Your task: Render the lines between the one containing "Viewport: 2253px width, 809px" and the one containing "Looking at the screenshot, I should (572, 28).", inclusive, as a Markdown table with the columns No. and Line. Leave out any blank lines.

Given records:

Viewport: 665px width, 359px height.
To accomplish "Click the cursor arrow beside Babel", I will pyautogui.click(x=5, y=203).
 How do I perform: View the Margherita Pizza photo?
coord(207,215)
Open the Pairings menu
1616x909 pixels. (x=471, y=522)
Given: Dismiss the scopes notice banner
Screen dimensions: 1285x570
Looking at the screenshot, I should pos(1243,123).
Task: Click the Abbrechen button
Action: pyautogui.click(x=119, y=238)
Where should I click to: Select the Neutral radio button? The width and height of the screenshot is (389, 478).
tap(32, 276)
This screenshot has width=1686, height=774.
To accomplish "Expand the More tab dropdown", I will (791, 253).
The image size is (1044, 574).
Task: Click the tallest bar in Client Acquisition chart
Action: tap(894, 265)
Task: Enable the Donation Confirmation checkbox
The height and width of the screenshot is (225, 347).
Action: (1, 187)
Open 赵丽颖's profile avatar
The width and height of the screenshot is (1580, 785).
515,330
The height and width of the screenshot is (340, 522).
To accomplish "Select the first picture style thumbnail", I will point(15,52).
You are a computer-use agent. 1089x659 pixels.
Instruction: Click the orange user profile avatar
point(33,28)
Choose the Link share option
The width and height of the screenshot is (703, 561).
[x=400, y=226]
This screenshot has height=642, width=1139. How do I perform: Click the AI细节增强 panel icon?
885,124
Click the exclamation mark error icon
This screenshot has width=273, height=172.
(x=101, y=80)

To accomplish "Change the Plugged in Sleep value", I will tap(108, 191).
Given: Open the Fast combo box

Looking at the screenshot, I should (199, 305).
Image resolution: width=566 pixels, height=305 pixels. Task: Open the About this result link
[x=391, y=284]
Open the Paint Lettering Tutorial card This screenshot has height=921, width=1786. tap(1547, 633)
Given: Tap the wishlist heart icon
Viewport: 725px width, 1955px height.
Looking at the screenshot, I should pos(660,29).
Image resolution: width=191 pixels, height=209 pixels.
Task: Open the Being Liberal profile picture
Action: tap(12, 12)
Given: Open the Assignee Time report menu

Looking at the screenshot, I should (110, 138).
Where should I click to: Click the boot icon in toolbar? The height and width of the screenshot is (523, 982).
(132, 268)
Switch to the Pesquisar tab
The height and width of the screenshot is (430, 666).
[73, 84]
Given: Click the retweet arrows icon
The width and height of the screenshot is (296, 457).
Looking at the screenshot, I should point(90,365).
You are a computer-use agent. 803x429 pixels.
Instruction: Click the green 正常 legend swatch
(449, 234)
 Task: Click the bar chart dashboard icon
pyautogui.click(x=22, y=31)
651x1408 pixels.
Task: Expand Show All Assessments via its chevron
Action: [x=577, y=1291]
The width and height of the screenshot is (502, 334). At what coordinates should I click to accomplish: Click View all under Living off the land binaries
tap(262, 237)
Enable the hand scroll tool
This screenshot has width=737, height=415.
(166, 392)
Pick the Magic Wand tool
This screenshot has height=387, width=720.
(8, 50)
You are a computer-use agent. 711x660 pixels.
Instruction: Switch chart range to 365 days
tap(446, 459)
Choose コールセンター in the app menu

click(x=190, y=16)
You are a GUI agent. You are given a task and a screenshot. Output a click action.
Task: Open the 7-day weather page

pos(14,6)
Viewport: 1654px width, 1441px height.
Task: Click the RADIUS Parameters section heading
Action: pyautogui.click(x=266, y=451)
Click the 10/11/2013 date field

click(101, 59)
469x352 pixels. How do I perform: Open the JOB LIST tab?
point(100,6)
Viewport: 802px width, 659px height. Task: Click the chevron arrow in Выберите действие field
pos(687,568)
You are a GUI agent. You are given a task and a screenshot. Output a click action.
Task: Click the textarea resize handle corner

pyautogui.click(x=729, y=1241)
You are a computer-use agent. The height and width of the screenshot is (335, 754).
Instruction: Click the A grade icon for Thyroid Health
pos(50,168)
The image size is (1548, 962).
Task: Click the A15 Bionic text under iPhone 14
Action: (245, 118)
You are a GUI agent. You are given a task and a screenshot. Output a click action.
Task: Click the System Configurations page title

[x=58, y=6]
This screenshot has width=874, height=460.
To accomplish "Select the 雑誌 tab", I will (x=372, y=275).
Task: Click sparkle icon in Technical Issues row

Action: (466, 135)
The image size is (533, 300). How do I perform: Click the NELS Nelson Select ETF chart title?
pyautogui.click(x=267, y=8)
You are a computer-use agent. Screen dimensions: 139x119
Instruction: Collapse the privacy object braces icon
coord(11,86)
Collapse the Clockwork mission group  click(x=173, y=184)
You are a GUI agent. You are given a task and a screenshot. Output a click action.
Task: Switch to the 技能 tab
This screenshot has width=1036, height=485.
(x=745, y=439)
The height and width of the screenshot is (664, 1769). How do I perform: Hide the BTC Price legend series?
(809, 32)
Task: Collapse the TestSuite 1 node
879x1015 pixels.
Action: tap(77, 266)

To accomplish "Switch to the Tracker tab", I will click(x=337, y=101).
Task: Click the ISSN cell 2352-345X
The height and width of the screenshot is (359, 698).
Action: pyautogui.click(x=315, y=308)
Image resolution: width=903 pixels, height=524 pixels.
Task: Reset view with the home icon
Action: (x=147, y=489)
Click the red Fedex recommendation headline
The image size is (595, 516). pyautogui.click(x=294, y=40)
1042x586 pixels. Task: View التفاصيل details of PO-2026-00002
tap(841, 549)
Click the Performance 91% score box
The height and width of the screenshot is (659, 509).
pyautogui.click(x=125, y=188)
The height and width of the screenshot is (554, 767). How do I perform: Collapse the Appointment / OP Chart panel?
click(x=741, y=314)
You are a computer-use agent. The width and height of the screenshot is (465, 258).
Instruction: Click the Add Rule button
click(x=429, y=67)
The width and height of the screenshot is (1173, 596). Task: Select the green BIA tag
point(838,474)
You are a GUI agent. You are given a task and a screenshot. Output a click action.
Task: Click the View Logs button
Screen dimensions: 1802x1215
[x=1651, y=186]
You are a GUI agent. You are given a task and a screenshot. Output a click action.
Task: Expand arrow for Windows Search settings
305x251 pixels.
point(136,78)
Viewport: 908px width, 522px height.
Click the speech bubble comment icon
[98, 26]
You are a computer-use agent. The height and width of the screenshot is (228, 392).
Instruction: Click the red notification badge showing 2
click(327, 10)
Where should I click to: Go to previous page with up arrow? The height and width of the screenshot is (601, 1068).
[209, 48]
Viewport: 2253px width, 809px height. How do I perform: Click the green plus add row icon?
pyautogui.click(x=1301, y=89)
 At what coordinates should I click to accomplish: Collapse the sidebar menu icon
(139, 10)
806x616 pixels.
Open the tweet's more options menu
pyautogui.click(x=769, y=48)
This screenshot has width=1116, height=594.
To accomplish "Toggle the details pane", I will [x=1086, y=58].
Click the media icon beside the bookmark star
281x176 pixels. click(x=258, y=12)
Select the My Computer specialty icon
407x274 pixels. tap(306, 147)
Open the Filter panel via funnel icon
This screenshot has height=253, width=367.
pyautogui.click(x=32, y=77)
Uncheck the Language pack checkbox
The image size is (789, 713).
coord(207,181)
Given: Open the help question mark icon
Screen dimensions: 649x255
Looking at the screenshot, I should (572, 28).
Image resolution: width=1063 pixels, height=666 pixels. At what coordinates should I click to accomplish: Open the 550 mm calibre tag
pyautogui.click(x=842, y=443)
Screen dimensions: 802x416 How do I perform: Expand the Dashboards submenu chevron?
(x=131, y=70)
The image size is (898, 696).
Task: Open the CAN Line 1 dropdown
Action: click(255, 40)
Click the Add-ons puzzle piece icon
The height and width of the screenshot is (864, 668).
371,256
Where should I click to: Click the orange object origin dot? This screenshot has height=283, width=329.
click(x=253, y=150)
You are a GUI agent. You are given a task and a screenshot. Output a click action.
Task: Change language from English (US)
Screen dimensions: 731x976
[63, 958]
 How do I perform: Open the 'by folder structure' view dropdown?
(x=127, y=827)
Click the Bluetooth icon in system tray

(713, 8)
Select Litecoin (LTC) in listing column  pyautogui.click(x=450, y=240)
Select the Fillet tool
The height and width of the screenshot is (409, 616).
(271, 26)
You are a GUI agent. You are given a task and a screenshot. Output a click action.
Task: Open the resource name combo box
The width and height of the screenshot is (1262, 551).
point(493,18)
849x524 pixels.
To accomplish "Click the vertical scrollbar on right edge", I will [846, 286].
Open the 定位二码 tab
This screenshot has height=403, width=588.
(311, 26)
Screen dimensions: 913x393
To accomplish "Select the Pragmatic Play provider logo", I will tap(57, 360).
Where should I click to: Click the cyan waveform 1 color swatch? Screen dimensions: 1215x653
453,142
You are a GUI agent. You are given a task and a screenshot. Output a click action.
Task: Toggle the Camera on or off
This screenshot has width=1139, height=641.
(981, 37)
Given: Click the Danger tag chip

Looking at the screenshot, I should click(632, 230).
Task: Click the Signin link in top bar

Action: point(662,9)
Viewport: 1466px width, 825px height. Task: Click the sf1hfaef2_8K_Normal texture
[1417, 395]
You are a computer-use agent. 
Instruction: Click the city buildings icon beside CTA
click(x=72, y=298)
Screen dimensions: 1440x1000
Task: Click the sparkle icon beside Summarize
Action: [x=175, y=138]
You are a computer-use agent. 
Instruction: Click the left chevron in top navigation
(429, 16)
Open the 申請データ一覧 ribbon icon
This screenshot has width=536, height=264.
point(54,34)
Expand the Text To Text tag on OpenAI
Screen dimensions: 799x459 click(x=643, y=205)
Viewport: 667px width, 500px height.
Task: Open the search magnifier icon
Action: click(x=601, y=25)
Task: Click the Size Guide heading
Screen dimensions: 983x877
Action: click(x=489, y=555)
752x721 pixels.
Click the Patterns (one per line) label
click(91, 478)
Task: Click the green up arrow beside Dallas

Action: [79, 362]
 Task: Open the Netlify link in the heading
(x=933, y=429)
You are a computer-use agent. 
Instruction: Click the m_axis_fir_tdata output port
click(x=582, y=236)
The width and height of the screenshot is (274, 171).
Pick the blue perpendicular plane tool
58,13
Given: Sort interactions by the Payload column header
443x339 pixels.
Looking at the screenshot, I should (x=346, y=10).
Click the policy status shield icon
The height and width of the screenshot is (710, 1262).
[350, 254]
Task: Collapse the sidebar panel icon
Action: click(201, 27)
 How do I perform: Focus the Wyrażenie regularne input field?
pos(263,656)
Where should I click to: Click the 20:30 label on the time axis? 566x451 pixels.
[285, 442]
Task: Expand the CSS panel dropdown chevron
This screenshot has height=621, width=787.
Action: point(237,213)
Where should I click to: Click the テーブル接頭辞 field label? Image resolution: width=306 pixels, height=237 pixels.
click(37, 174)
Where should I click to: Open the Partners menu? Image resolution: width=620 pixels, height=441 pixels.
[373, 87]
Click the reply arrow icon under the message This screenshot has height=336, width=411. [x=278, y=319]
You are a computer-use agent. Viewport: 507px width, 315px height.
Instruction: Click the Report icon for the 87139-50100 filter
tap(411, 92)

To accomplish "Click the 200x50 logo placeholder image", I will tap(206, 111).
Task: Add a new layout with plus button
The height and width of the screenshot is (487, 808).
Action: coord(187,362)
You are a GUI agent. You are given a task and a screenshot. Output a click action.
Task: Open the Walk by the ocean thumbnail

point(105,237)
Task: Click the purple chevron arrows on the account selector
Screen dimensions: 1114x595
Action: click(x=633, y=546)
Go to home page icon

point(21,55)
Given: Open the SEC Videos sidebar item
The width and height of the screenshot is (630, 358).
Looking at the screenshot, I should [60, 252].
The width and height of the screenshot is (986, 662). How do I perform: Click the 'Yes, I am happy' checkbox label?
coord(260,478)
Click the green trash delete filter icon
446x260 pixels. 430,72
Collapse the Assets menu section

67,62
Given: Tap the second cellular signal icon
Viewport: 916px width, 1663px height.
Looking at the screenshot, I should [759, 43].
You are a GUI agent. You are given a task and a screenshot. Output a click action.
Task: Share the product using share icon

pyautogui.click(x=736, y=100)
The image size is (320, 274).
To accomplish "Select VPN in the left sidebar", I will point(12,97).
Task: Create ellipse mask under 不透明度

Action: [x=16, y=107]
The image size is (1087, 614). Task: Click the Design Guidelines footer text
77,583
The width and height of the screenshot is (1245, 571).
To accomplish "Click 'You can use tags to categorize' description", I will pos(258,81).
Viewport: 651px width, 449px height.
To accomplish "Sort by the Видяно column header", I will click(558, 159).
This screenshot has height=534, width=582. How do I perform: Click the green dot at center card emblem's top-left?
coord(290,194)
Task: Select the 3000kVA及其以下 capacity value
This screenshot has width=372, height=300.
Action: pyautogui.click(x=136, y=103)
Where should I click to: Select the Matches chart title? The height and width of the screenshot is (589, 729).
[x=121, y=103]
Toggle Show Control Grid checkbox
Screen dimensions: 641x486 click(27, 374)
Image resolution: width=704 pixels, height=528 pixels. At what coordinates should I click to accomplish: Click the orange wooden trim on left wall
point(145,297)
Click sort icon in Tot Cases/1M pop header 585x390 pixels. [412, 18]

Result of this task:
| No. | Line |
|---|---|
| 1 | Viewport: 2253px width, 809px height. How do I perform: Click the green plus add row icon? |
| 2 | pyautogui.click(x=1301, y=89) |
| 3 |  At what coordinates should I click to accomplish: Collapse the sidebar menu icon |
| 4 | (139, 10) |
| 5 | 806x616 pixels. |
| 6 | Open the tweet's more options menu |
| 7 | pyautogui.click(x=769, y=48) |
| 8 | This screenshot has width=1116, height=594. |
| 9 | To accomplish "Toggle the details pane", I will [x=1086, y=58]. |
| 10 | Click the media icon beside the bookmark star |
| 11 | 281x176 pixels. click(x=258, y=12) |
| 12 | Select the My Computer specialty icon |
| 13 | 407x274 pixels. tap(306, 147) |
| 14 | Open the Filter panel via funnel icon |
| 15 | This screenshot has height=253, width=367. |
| 16 | pyautogui.click(x=32, y=77) |
| 17 | Uncheck the Language pack checkbox |
| 18 | The image size is (789, 713). |
| 19 | coord(207,181) |
| 20 | Given: Open the help question mark icon |
| 21 | Screen dimensions: 649x255 |
| 22 | Looking at the screenshot, I should (572, 28). |